Friede eurer Seele, Brüder. Öffnet eure Herzen der Musik der Leere. Laßt Raffir mit der Dunkelheit sprechen …«
Steiger schauderte, als die riesige Versammlung die Köpfe senkte. Raffir lehnte sich in seinem Stuhl zurück. Seine Augen waren weit geöffnet; dann sah man nur noch das Weiße der Augäpfel. Steiger wurde übel vor Angst.

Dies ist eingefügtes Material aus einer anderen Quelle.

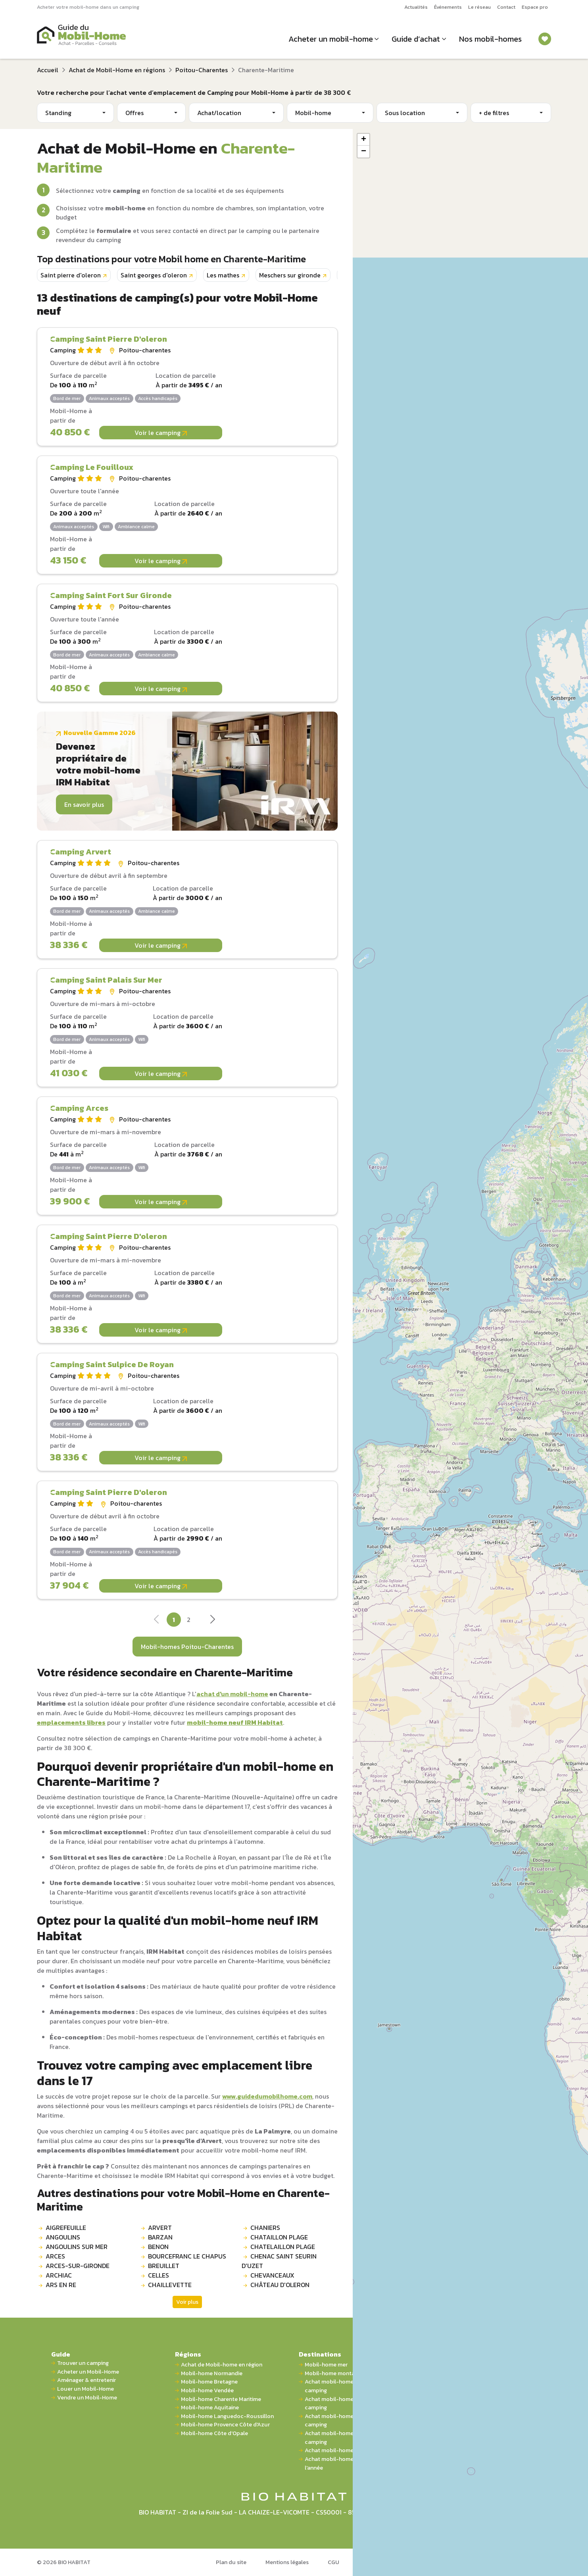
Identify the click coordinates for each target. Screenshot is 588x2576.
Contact (506, 7)
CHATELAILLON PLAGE (282, 2246)
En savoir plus (84, 804)
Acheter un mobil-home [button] (330, 39)
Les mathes (223, 275)
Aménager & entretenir (86, 2380)
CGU (333, 2562)
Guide (60, 2354)
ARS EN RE (61, 2284)
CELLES (158, 2275)
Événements (448, 7)
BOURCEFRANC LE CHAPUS (187, 2256)
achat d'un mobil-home (232, 1694)
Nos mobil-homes (490, 39)
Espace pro (535, 7)
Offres (134, 112)
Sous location (405, 112)
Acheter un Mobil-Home (88, 2372)
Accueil (47, 70)
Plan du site (231, 2562)
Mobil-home (313, 112)
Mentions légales (287, 2562)
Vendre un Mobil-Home (87, 2397)
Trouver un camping (83, 2363)
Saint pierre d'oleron (70, 275)
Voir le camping (161, 432)
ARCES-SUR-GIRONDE (78, 2265)
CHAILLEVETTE (170, 2284)
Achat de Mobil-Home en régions (117, 70)
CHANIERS (265, 2227)
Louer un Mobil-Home (85, 2389)
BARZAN (160, 2237)
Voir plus (187, 2302)
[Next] (212, 1621)
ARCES (55, 2256)
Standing (58, 112)
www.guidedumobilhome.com (267, 2096)
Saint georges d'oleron (154, 275)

»Ich rufe dich, Geisterfreund!« rief Raffir. Seine Stimme war hoch und zittrig. »Komm zu uns an diesen heiligen Ort. Laß uns teilhaben an deiner Weisheit.«
Die Kerzen im Tempel flackerten plötzlich, als wäre ein Windstoß durch das Gebäude gefahren.

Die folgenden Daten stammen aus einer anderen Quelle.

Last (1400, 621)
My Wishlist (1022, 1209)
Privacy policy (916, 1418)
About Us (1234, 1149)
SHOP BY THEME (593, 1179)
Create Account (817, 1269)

»Komm zu uns, Geisterfreund! Führe uns!«
Wieder tanzten die Kerzenflammen – und diesmal verloschen viele. Steiger leckte sich die Lippen; Raffir war kein Scharlatan.
»Wer ruft Joacim Sathuli?« hallte eine tiefe, wohlklingende Stimme durch den Saal. Steiger fuhr auf seinem Stuhl zusammen, denn die Stimme kam aus der faltigen Kehle Raffirs.

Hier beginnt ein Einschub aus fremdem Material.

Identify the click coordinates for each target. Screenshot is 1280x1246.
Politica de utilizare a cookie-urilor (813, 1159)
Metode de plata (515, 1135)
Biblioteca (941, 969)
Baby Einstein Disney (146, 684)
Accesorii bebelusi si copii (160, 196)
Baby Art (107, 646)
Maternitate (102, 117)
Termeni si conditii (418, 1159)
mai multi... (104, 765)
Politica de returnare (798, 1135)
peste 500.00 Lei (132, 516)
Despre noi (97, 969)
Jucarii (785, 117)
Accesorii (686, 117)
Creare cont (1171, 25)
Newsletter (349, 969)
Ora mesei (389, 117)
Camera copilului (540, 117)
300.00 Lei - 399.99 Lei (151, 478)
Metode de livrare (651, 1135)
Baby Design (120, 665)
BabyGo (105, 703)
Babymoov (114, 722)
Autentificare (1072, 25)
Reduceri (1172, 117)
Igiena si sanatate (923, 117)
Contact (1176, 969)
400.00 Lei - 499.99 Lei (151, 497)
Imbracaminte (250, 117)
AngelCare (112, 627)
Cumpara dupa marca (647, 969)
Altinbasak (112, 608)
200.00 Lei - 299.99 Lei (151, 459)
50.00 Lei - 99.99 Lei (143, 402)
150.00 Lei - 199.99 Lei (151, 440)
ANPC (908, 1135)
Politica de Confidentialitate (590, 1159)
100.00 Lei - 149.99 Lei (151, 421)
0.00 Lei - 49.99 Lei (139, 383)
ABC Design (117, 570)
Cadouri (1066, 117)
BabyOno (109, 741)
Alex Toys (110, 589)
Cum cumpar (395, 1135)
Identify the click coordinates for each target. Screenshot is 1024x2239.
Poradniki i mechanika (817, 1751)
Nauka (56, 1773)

»Blut von deinem Blute ruft dich, großer Joacim«, sagte der Fürst. »Hier ist ein Mann, der behauptet, dein Freund zu sein.«
»Dann laß ihn sprechen«, sagte der Geist, »denn ich habe deine jammernde Stimme zu oft gehört.«
»Sprich!« befahl der Fürst, an Steiger gewandt. »Du hast den Befehl gehört.«
»Du hast mir gar nichts zu befehlen, du Hund!« fuhr Steiger ihn an. »Ich bin Rek, der Bronzegraf, und ich habe zu einer Zeit gelebt, als die Sathuli noch Männer waren. Joacim war ein Mann – und mein Bruder. Sag mir, Joacim, wie gefallen dir diese Söhne deiner Söhne?«
»Rek? Ich kann dich nicht sehen. Bist du das?«
»Ich bin es, Bruder. Hier unter diesen Schatten deiner selbst. Warum kannst du nicht bei mir sein?«
»Ich weiß nicht … so viel Zeit. Rek! Unsere erste Begegnung. Erinnerst du dich an deine Worte?«
»Ja. ›Und was ist dein Leben wert, Joacim?‹ Und du hast geantwortet: ›Ein zerbrochenes Schwert‹.«
»Ja. Ja, ich erinnere mich. Und die letzten Worte? Jene, die mich nach Dros Delnoch brachten?«
»Ich ritt dem Tod in der Festung entgegen und sagte: ›Vor mir liegt nichts als Krieg und Feinde. Ich möchte gern denken, daß ich wenigstens einen Freund hinter mir lasse.‹ Ich bat dich, meine Hand als Freund zu nehmen.«
»Rek, du bist es! Mein Bruder! Wie kommt es, daß du noch einmal das Leben in Fleisch und Blut genießt?«
»Die Welt hat sich nicht geändert, Joacim. Das Böse steigt noch immer an die Oberfläche wie Schaum in der Brühe. Ich kämpfe einen Krieg ohne Verbündete und mit nur wenigen Freunden. Ich kam zu den Sathuli, wie schon in der Vergangenheit.«
»Was brauchst du, mein Bruder?«
»Ich brauche Männer.«
»Die Sathuli werden dir nicht folgen. Ich liebe dich, Rek, denn du warst ein großer Mann. Aber es wäre ungehörig, wenn ein Drenai den erwählten Stamm führen würde. Du mußt verzweifelt sein, auch nur darum zu bitten. Aber in deiner großen Not biete ich dir die Cheiam zu deiner Verfügung an. Oh, Rek, mein Bruder, ich wünschte, ich könnte wieder an deiner Seite sein, den Säbel in der Faust! Ich sehe noch die Nadir vor mir, wie sie über die letzte Mauer klettern, höre noch ihre haßerfüllten Schreie. Wir waren Männer, nicht wahr?«
»Wir waren Männer«, antwortete Steiger. »Selbst mit der Wunde in deiner Seite warst du noch voller Kraft.«
»Mit meinem Volk steht es nicht zum besten, Rek. Schafe, angeführt von Ziegen. Nutze die Cheiam gut. Und möge der Herr aller Dinge dich segnen.«
Steiger schluckte schwer. »Hat er dich gesegnet, mein Freund?«
»Ich habe, was ich verdiene. Lebwohl, mein Bruder.«
Eine grenzenlose Traurigkeit überfiel Steiger, und er sank auf die Knie. Tränen strömten ihm über die Wangen. Er versuchte vergeblich, sein Schluchzen zu unterdrücken, und Pagan lief zu ihm und half ihm auf die Füße.
»Soviel Kummer in seiner Stimme«, sagte Steiger. »Bring mich fort von hier.«
»Wartet!« befahl der Fürst. »Die Zeremonie ist noch nicht vorüber.«
Doch Pagan beachtete ihn nicht und führte den weinenden Steiger aus dem Tempel. Nicht ein Sathuli versperrte ihnen den Weg, als sie in ihre Zimmer zurückkehrten. Dort half Pagan Steiger auf das mit weißem Satin bezogene Bett und holte ihm Wasser aus einem steinernen Krug. Es war kühl und süß.
»Hast du je solche Trauer gehört?« fragte Steiger.